If you have two audio or MIDI items on the same track that you want to move around and edit together, you will want to glue them together. 

To do this, select the items you want to glue together simultaneously, right-click one of the items, and select Glue items

Now your items will be glued together so that you can edit and move them as one. 

You can glue together any amount of items at once, not just two. 

Gluing Separate Takes

Another way that you can use gluing in REAPER is to combine separate takes of a single instrument. 

For example, suppose you have recorded a vocalist doing three separate takes of the same song. In that case, you can go through and split the vocal track up to where you want the individual takes to come in and out and then glue these separate takes together afterward to ‘comp’ a take. 

Selecting all the items together will see the highlighted takes as your ‘active takes.’

When you glue your vocal track together, the active takes are the takes that are glued together. 

Be careful because all other non-active takes will be deleted from your project.

Related Questions

Why Do We Record Instruments on Different Tracks Instead of Just One Track?

We record different instruments on individual tracks in modern music production to have more control during the mixing process. 

If you record multiple instruments with a single microphone or on a single track, you will not be able to mix those instruments individually later on. 

What Are Some Tips for Making a Vocal Track Stand out In Your Mix?

A few strategies to help your vocal track stand out in your mix are saturation for warmth, compression to control dynamics, and EQ to boost your high-mid and high frequencies.

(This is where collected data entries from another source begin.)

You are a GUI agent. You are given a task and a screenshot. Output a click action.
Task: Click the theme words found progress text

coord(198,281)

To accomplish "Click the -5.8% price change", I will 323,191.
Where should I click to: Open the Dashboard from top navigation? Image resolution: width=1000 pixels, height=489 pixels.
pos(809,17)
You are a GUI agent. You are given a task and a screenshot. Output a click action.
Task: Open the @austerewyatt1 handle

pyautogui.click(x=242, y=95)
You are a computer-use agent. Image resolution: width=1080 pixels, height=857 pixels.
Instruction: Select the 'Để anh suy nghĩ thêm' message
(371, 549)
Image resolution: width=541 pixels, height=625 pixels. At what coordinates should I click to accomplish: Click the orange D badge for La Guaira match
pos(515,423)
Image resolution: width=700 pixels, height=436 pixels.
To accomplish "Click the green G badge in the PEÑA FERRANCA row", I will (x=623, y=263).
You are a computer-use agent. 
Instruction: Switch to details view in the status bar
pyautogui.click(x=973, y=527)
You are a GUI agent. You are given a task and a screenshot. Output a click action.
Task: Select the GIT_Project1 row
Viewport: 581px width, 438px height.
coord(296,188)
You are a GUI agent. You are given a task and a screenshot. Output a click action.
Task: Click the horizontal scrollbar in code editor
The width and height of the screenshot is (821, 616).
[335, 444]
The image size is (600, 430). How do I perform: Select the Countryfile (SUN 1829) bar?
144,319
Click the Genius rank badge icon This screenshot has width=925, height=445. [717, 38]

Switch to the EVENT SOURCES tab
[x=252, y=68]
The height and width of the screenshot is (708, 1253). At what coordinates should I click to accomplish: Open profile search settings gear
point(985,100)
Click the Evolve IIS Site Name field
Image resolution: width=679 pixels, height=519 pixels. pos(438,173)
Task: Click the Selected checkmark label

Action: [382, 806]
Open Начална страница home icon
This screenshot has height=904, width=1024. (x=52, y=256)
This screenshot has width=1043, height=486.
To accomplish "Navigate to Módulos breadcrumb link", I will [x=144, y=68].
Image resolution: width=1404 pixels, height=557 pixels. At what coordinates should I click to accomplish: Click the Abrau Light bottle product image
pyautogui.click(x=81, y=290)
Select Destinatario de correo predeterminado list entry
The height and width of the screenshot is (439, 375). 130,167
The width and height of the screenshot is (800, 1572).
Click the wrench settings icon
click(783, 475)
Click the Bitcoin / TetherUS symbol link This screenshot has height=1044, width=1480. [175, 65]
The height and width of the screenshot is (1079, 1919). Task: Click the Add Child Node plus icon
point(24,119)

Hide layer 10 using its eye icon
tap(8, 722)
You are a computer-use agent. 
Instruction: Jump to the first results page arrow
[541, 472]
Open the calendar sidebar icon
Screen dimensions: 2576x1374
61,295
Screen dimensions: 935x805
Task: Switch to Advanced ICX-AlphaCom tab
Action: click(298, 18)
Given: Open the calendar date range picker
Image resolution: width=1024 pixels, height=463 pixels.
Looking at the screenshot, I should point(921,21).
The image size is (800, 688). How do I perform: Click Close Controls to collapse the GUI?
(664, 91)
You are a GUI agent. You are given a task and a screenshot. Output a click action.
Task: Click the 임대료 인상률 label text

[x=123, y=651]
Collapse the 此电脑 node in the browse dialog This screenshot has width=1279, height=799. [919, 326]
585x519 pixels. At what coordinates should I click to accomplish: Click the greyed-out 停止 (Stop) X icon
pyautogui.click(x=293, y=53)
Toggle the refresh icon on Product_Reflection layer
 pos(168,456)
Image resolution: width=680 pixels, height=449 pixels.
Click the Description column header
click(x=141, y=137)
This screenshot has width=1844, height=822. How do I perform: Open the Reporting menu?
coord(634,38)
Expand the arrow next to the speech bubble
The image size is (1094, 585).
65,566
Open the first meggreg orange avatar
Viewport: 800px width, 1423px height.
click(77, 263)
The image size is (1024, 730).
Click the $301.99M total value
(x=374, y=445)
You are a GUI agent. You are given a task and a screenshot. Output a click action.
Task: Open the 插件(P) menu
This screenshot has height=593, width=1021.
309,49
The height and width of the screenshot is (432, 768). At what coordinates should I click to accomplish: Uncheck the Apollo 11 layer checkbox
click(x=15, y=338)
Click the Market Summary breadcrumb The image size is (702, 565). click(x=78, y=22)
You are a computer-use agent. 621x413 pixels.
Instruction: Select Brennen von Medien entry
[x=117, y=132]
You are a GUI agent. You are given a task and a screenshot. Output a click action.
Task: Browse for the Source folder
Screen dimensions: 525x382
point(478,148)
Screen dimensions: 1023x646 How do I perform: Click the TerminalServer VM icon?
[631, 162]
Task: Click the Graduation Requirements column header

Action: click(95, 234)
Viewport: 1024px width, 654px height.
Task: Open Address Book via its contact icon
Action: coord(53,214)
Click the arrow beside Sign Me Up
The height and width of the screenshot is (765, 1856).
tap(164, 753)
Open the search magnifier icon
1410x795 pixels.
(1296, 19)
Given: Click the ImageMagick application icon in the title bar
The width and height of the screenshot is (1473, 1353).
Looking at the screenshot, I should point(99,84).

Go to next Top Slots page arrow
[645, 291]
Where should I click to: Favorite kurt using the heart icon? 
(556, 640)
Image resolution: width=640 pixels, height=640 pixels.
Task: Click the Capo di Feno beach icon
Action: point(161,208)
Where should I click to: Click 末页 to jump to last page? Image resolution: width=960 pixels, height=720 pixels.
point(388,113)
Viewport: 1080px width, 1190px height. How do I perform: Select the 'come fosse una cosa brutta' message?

You can also double up and pan your vocal track in different ways to give it more presence in the mix. 

For example, you could take your vocal track and make four copies. Next, leave two vocal tracks down the middle and pan the other two left and right. This will really help your vocals stand out in a busy mix.

What Is the Reason that You Use REAPER? 

I use REAPER over other DAWs such as Pro Tools, FL Studio, Studio One, etc. is because it is so customizable. REAPER allows you to customize your visual display and your various toolbars and hotkeys.

Is There More than One Way to Pan a Track in REAPER?

Yes, there are a few ways to pan a track in REAPER. Like in Logic, the default pan setting is ‘Stereo balance‘ and not a true stereo pan. To view your options for panning in REAPER, right-click the pan knob on the track that you wish to pan.

As you can see, there are options for ‘Stereo balance,’ ‘Stereo balance/mono pan,’ ‘Stereo pan,’ ‘Dual pan,’ and ‘REAPER 3x balance‘.

What Are the Benefits of Gluing Together Audio or MIDI Items In REAPER?

You should glue audio or MIDI items together while editing a track to help you stay organized. 

For example, you had to record a guitar track in separate takes and now have four audio items crossfaded into each other.

Once you have them lined up and crossfaded correctly, you can glue them together to reduce your REAPER project’s number of audio items.
Gluing items together as you work is a great way to keep your track tidy.